* Begin RECORDED DATA *

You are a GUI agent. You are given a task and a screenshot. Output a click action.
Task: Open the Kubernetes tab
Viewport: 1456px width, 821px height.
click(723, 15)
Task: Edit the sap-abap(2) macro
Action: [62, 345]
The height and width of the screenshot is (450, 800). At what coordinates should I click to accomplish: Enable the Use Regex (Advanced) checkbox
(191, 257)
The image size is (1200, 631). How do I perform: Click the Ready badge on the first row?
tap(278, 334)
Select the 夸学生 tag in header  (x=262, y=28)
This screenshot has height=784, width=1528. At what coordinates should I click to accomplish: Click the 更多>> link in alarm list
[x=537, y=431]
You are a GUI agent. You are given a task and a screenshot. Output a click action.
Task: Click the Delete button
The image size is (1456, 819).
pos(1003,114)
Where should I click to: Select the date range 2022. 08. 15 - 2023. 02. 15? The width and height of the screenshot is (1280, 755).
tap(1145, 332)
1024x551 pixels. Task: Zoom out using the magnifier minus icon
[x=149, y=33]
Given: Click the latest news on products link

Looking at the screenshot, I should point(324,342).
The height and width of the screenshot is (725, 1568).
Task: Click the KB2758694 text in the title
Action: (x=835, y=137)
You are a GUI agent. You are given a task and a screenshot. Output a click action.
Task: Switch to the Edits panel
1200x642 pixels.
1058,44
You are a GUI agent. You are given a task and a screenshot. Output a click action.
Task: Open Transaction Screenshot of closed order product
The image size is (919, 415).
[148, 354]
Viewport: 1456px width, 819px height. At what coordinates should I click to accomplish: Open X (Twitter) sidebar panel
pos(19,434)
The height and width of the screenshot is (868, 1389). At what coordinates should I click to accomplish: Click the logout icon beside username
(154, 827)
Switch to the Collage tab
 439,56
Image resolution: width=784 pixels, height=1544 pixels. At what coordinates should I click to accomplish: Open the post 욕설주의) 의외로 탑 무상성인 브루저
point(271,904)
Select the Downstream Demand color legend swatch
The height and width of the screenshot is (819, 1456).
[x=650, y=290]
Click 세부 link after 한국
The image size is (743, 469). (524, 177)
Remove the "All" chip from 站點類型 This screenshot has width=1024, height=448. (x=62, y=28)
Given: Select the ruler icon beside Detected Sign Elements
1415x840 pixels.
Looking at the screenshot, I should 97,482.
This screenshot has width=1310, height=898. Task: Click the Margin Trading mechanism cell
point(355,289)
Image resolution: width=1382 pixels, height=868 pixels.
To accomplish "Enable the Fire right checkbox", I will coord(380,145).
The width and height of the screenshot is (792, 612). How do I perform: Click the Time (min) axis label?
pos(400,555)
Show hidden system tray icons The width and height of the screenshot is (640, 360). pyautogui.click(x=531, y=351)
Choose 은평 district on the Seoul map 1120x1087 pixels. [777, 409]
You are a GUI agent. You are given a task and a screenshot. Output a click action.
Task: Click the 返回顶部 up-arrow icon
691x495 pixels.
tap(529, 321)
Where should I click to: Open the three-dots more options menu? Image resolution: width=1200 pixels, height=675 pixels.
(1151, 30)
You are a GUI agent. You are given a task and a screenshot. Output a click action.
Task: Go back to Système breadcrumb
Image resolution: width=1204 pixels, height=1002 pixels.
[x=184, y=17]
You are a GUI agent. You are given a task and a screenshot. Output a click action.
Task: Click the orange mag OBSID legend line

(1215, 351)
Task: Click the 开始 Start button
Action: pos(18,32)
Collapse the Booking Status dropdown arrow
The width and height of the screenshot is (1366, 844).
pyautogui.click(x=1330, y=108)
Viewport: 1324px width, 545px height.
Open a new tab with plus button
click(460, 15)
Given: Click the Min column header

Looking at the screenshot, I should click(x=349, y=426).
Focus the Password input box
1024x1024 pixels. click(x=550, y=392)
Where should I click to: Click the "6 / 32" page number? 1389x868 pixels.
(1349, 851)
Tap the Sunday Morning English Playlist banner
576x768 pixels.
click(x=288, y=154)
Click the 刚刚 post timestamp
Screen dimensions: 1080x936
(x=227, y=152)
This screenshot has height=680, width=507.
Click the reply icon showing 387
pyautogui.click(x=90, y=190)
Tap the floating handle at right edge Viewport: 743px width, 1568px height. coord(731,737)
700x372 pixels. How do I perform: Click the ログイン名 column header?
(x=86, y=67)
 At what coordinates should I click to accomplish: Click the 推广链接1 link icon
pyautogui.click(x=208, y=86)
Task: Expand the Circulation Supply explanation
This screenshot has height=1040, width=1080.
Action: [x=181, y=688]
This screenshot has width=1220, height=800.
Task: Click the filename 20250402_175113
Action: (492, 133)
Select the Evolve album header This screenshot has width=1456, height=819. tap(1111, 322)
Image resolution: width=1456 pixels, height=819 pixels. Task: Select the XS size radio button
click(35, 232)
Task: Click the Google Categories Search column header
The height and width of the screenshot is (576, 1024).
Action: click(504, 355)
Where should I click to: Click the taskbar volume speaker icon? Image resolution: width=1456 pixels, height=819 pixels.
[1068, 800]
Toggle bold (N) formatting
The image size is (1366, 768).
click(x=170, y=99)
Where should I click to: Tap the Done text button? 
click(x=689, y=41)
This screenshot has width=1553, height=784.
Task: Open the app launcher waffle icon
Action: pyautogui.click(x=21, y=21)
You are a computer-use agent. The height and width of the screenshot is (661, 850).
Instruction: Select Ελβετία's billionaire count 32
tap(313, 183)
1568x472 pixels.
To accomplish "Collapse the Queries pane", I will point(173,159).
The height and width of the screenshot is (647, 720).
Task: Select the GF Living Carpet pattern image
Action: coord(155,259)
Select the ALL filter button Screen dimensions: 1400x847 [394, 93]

* End RECORDED DATA *

### THE EXERCISE:
Change "GUI agent" to "interface agent" wherever it appears in the material above. Reproduce the lines with nothing else altered.

### SOLUTION:
You are a interface agent. You are given a task and a screenshot. Output a click action.
Task: Open the Kubernetes tab
Viewport: 1456px width, 821px height.
click(723, 15)
Task: Edit the sap-abap(2) macro
Action: [62, 345]
The height and width of the screenshot is (450, 800). At what coordinates should I click to accomplish: Enable the Use Regex (Advanced) checkbox
(191, 257)
The image size is (1200, 631). How do I perform: Click the Ready badge on the first row?
tap(278, 334)
Select the 夸学生 tag in header  (x=262, y=28)
This screenshot has height=784, width=1528. At what coordinates should I click to accomplish: Click the 更多>> link in alarm list
[x=537, y=431]
You are a interface agent. You are given a task and a screenshot. Output a click action.
Task: Click the Delete button
The image size is (1456, 819).
pos(1003,114)
Where should I click to: Select the date range 2022. 08. 15 - 2023. 02. 15? The width and height of the screenshot is (1280, 755).
tap(1145, 332)
1024x551 pixels. Task: Zoom out using the magnifier minus icon
[x=149, y=33]
Given: Click the latest news on products link

Looking at the screenshot, I should point(324,342).
The height and width of the screenshot is (725, 1568).
Task: Click the KB2758694 text in the title
Action: (x=835, y=137)
You are a interface agent. You are given a task and a screenshot. Output a click action.
Task: Switch to the Edits panel
1200x642 pixels.
1058,44
You are a interface agent. You are given a task and a screenshot. Output a click action.
Task: Open Transaction Screenshot of closed order product
The image size is (919, 415).
[148, 354]
Viewport: 1456px width, 819px height. At what coordinates should I click to accomplish: Open X (Twitter) sidebar panel
pos(19,434)
The height and width of the screenshot is (868, 1389). At what coordinates should I click to accomplish: Click the logout icon beside username
(154, 827)
Switch to the Collage tab
 439,56
Image resolution: width=784 pixels, height=1544 pixels. At what coordinates should I click to accomplish: Open the post 욕설주의) 의외로 탑 무상성인 브루저
point(271,904)
Select the Downstream Demand color legend swatch
The height and width of the screenshot is (819, 1456).
[x=650, y=290]
Click 세부 link after 한국
The image size is (743, 469). (524, 177)
Remove the "All" chip from 站點類型 This screenshot has width=1024, height=448. (x=62, y=28)
Given: Select the ruler icon beside Detected Sign Elements
1415x840 pixels.
Looking at the screenshot, I should 97,482.
This screenshot has width=1310, height=898. Task: Click the Margin Trading mechanism cell
point(355,289)
Image resolution: width=1382 pixels, height=868 pixels.
To accomplish "Enable the Fire right checkbox", I will coord(380,145).
The width and height of the screenshot is (792, 612). How do I perform: Click the Time (min) axis label?
pos(400,555)
Show hidden system tray icons The width and height of the screenshot is (640, 360). pyautogui.click(x=531, y=351)
Choose 은평 district on the Seoul map 1120x1087 pixels. [777, 409]
You are a interface agent. You are given a task and a screenshot. Output a click action.
Task: Click the 返回顶部 up-arrow icon
691x495 pixels.
tap(529, 321)
Where should I click to: Open the three-dots more options menu? Image resolution: width=1200 pixels, height=675 pixels.
(1151, 30)
You are a interface agent. You are given a task and a screenshot. Output a click action.
Task: Go back to Système breadcrumb
Image resolution: width=1204 pixels, height=1002 pixels.
[x=184, y=17]
You are a interface agent. You are given a task and a screenshot. Output a click action.
Task: Click the orange mag OBSID legend line

(1215, 351)
Task: Click the 开始 Start button
Action: pos(18,32)
Collapse the Booking Status dropdown arrow
The width and height of the screenshot is (1366, 844).
pyautogui.click(x=1330, y=108)
Viewport: 1324px width, 545px height.
Open a new tab with plus button
click(460, 15)
Given: Click the Min column header

Looking at the screenshot, I should click(x=349, y=426).
Focus the Password input box
1024x1024 pixels. click(x=550, y=392)
Where should I click to: Click the "6 / 32" page number? 1389x868 pixels.
(1349, 851)
Tap the Sunday Morning English Playlist banner
576x768 pixels.
click(x=288, y=154)
Click the 刚刚 post timestamp
Screen dimensions: 1080x936
(x=227, y=152)
This screenshot has height=680, width=507.
Click the reply icon showing 387
pyautogui.click(x=90, y=190)
Tap the floating handle at right edge Viewport: 743px width, 1568px height. coord(731,737)
700x372 pixels. How do I perform: Click the ログイン名 column header?
(x=86, y=67)
 At what coordinates should I click to accomplish: Click the 推广链接1 link icon
pyautogui.click(x=208, y=86)
Task: Expand the Circulation Supply explanation
This screenshot has height=1040, width=1080.
Action: [x=181, y=688]
This screenshot has width=1220, height=800.
Task: Click the filename 20250402_175113
Action: (492, 133)
Select the Evolve album header This screenshot has width=1456, height=819. tap(1111, 322)
Image resolution: width=1456 pixels, height=819 pixels. Task: Select the XS size radio button
click(35, 232)
Task: Click the Google Categories Search column header
The height and width of the screenshot is (576, 1024).
Action: click(504, 355)
Where should I click to: Click the taskbar volume speaker icon? Image resolution: width=1456 pixels, height=819 pixels.
[1068, 800]
Toggle bold (N) formatting
The image size is (1366, 768).
click(x=170, y=99)
Where should I click to: Tap the Done text button? 
click(x=689, y=41)
This screenshot has width=1553, height=784.
Task: Open the app launcher waffle icon
Action: pyautogui.click(x=21, y=21)
You are a computer-use agent. The height and width of the screenshot is (661, 850).
Instruction: Select Ελβετία's billionaire count 32
tap(313, 183)
1568x472 pixels.
To accomplish "Collapse the Queries pane", I will point(173,159).
The height and width of the screenshot is (647, 720).
Task: Select the GF Living Carpet pattern image
Action: coord(155,259)
Select the ALL filter button Screen dimensions: 1400x847 [394, 93]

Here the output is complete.